There are Cookie Spies, you see. And they called whatever 1-800 number exists for Reporting Illegal Sales of Cookies on us. Because if there’s one thing a Girl Scout loves more than supporting her fellow scouts, it’s winning “big prizes.” Like T-shirts and pillow pets. And as much as the idea of fundraising for the greater good may appeal to one’s sense of community, when it all boils down to it, in this cutthroat world, it’s each scout for herself. We weren’t trying to be sneaky. We weren’t trying to pull one over on The Man, or in this case The Girl. I just wanted my daughter to sell at least one box of cookies so she’d stop looking so sad and I wouldn’t have 96 boxes of Thin Mints sitting on my dining room table calling to me.
As we were to learn, buried somewhere in the rules and regulations that state you can walk on the sidewalk in a mobile unit prior to said date, somehow stopping on the sidewalk is not ok. Like, I guess you need to continually stay in motion until booth sales start this upcoming weekend. (Trolling private residences is ok, though.)
I tried to picture how this might work, me driving slowly around the block while my daughter hung out the back trying to count out change, and my head started to hurt. So I went to Joann’s to get some stickers for something or another, and every person in there was a Girl Scout mom trying to come up with the fanciest poster for their kid’s wagon. And then my head hurt even more. Because so help me God, I think those women were enjoying this. They were plotting the best street corners to walk on.

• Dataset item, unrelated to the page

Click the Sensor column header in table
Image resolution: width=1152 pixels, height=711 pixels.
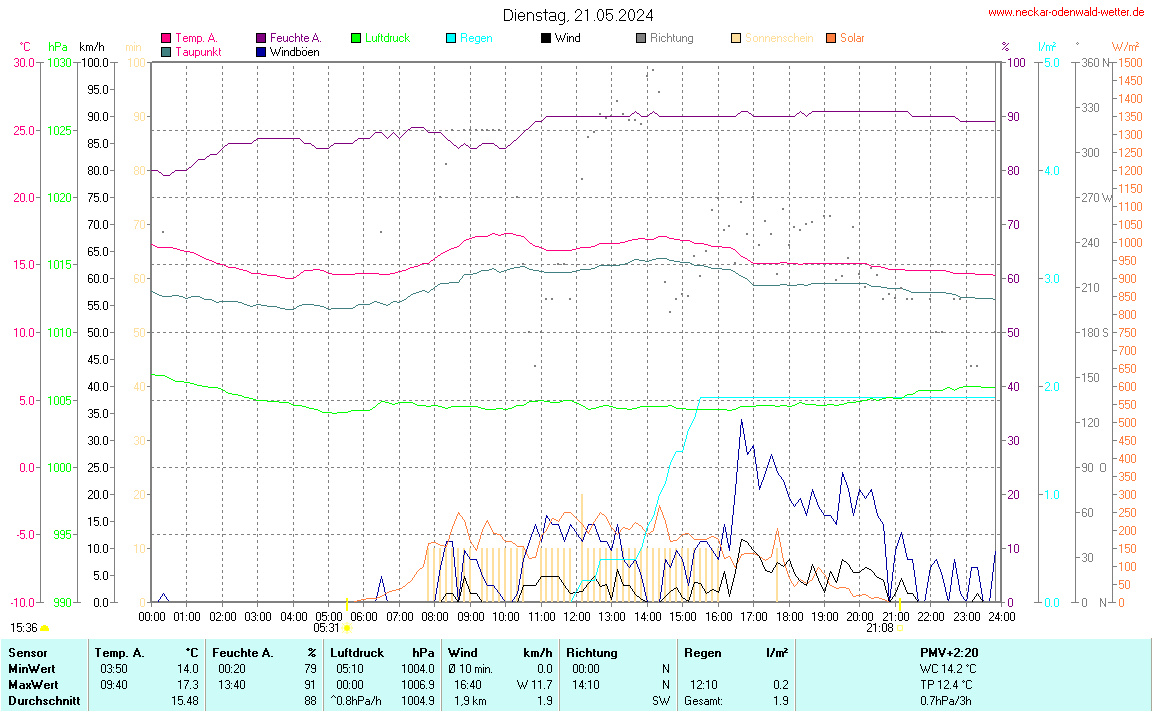point(27,652)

I never thought I would hear a bunch of middle aged women in a fabric store having this conversation.
I’ve learned some lessons about solidarity, community and leadership over the last month. Yes I have. More than anything, I learned that if this is what sisterhood is about, well, I guess I made the right choice being the weirdo who hangs out with her dogs all day, because it’s way easier that way.
And if anyone asks, my name is Jennifer Bagelsong and my troop is number 666 from San Dimas.